◆ Texte étudié ◆
——

Nous ne pouvons entrer dans le détail de son administration. L’Angleterre lui est en grande partie redevable de la législation sur les contrefaçons et les marques de fabrique, devenue nécessaire par suite des empiétemens et des fraudes de la concurrence allemande.

Il fut deux fois président du Board of Trade et se trouva en pleine réaction économique, au moment où l’Allemagne, les États-Unis et la France dénonçaient les traités de commerce et relevaient leurs tarifs douaniers. Il se préoccupait vivement de cette situation, craignant de voir se fermer devant les produits anglais tous les marchés du continent, mais il resta fidèle aux principes du libre-échange. Il combattit énergiquement un bill présenté par le duc de Richmond pour arrêter l’importation du bétail étranger et il n’hésita pas à dénoncer à plusieurs reprises les mesures prises sous prétexte de police sanitaire pour assurer aux grands propriétaires le monopole du marché anglais. La vie à bon marché lui semblait être une condition sine qua non de la supériorité de l’industrie anglaise. Il ne cessait de répéter qu’un ouvrier bien nourri, travaillant pendant un temps limité, pouvait seul tirer tout l’effet utile des machines et n’avait rien à redouter de concurrens affamés et surmenés.

——

◆ Consignes de travail ◆
(a) D'après l'extrait, combien de fois l'homme politique qui y est évoqué a-t-il présidé le Board of Trade ?
(b) Réécrivez le passage de l'extrait allant de « Nous ne pouvons » jusqu'à « la concurrence allemande. » inclus, en remplaçant « fraudes » par « tromperies ».
La liste ci-après est tirée d'une autre source.

◆ Données extraites ◆
——

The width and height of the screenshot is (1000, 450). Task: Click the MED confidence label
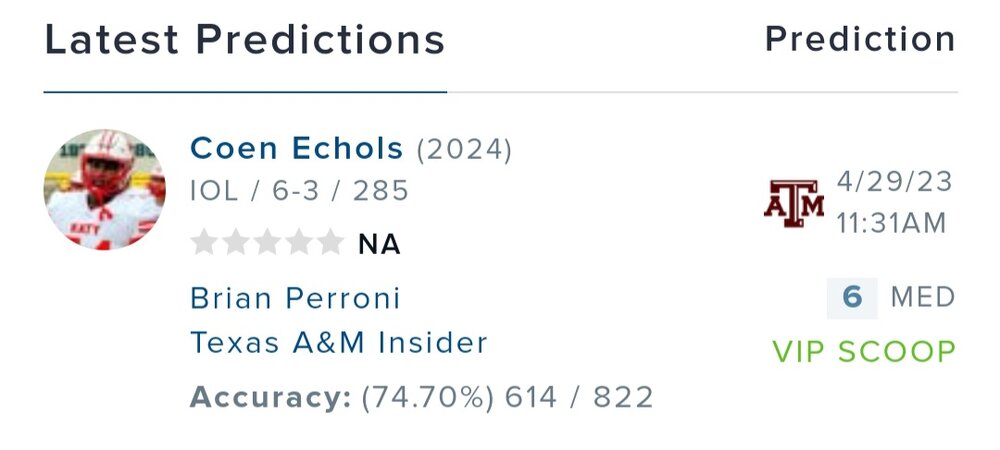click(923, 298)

——

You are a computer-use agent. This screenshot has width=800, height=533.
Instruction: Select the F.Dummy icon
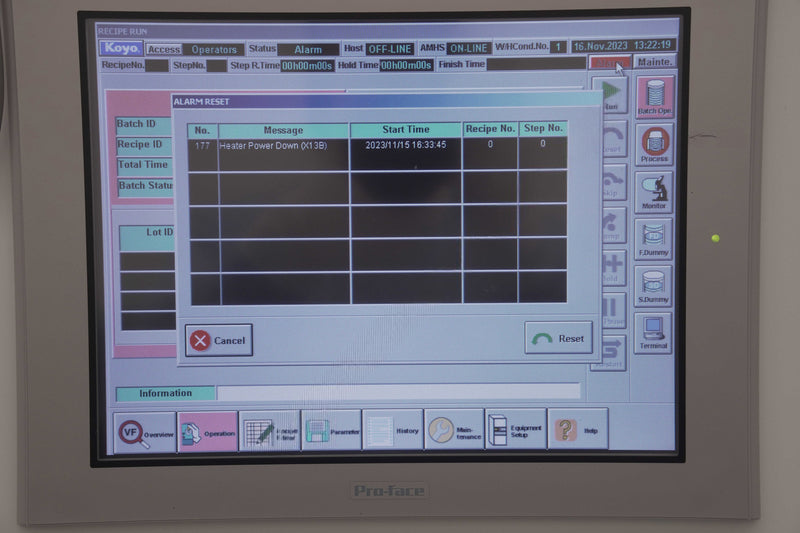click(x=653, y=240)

——

◆ Corrigés complets ◆
(a) Il en a été président deux fois.

(b)
Nous ne pouvons entrer dans le détail de son administration. L’Angleterre lui est en grande partie redevable de la législation sur les contrefaçons et les marques de fabrique, devenue nécessaire par suite des empiétemens et des tromperies de la concurrence allemande.